● SELECTION:
┏━━

= Martin Daubney (judge) =

Australian lawyer

Alfred Martin Daubney (born 18 January 1961) was appointed as a judge of the Supreme Court of Queensland in 2007. He is an honorary fellow of the Australian Catholic University, a member of the senate of the University of Queensland and president of the King’s College council at the University of Queensland. In July 2021 he was appointed chancellor of the Australian Catholic University and took up the position in January 2022.

==Education==

Daubney attended Downlands College, a co-educational Catholic school located in Toowoomba. He graduated from the University of Queensland with a Bachelor of Arts and Bachelor of Laws.

==Legal career==

After completing articles of clerkship, Daubney was admitted as a solicitor in April 1987, becoming a barrister in 1998. He was appointed Senior Counsel in 2000.

In addition to his practice in Queensland, he also practiced as a barrister in the High Court of Fiji from 1994-2007.

While a barrister, Daubney was involved in the administration and regulation of the profession, first as honorary treasurer of the bar association of Queensland from 1998-2005. In 2005 he held the position of vice-president of the Queensland Bar Association, to be appointed president in 2006. Daubney was also a director of the Law Council of Australia and a member of the Council of the Australian Bar Association from 2006-2007.

While holding these positions within the Bar Association, he was an active member of the management committee of the Queensland Bar Practice Course from 2000-2007 and of the Legal Practitioners Admission Board, 2004-2007.

In 2004-2005, Daubney chaired a commission of inquiry into the Queensland Thoroughbred Racing Industry.

==Judicial career==
Daubney was sworn in as a judge of the Supreme Court in the Trial Division on 18 July 2007. He has been involved in many cases of note, including some very serious cases in the criminal sphere and some important commercial matters.

==Extra judicial positions==

Daubney has been president of the King's College Council at the University of Queensland since 2009 and has been a member of the senate of the University of Queensland since 2010. Daubney also served from 2007-2009 as the chair of the Law School Advisory Committee for the University of Southern Queensland. In 2007 he was made an honorary fellow of the Australian Catholic University. He was a director of the Stuartholme School Foundation from 2003-2011.

┗━━

● PROVIDED INFORMATION:
┏━━

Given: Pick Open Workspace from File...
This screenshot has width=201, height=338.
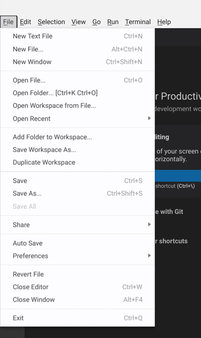Looking at the screenshot, I should (78, 106).
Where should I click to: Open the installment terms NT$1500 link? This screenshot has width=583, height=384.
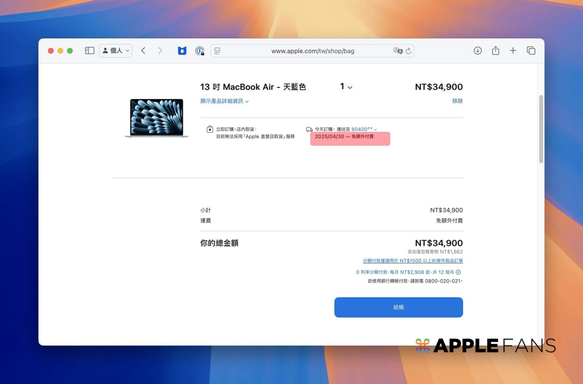point(412,261)
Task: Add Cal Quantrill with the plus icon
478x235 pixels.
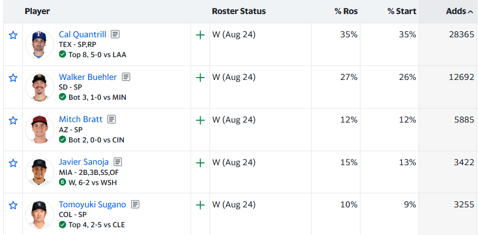Action: 200,35
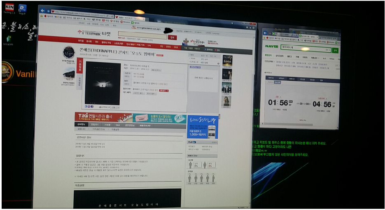
Task: Click the NAVER logo
Action: coord(271,47)
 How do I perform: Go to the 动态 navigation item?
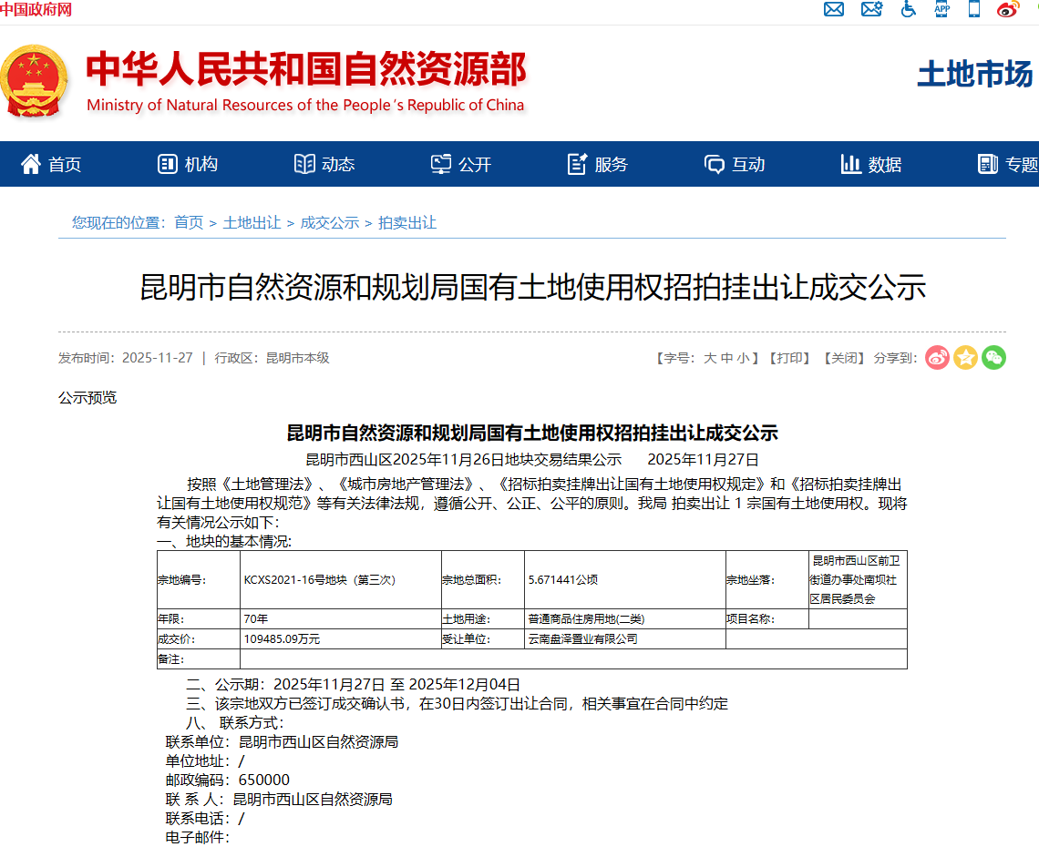tap(325, 164)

┗━━

● TASK BRIEF: Substitute "steering committee" for "management committee" in the part of the Martin Daubney article that opens with the words containing "In addition to" and closes with "Thoroughbred Racing Industry.", then write that part out in full.

● SOLUTION:
In addition to his practice in Queensland, he also practiced as a barrister in the High Court of Fiji from 1994-2007.

While a barrister, Daubney was involved in the administration and regulation of the profession, first as honorary treasurer of the bar association of Queensland from 1998-2005. In 2005 he held the position of vice-president of the Queensland Bar Association, to be appointed president in 2006. Daubney was also a director of the Law Council of Australia and a member of the Council of the Australian Bar Association from 2006-2007.

While holding these positions within the Bar Association, he was an active member of the steering committee of the Queensland Bar Practice Course from 2000-2007 and of the Legal Practitioners Admission Board, 2004-2007.

In 2004-2005, Daubney chaired a commission of inquiry into the Queensland Thoroughbred Racing Industry.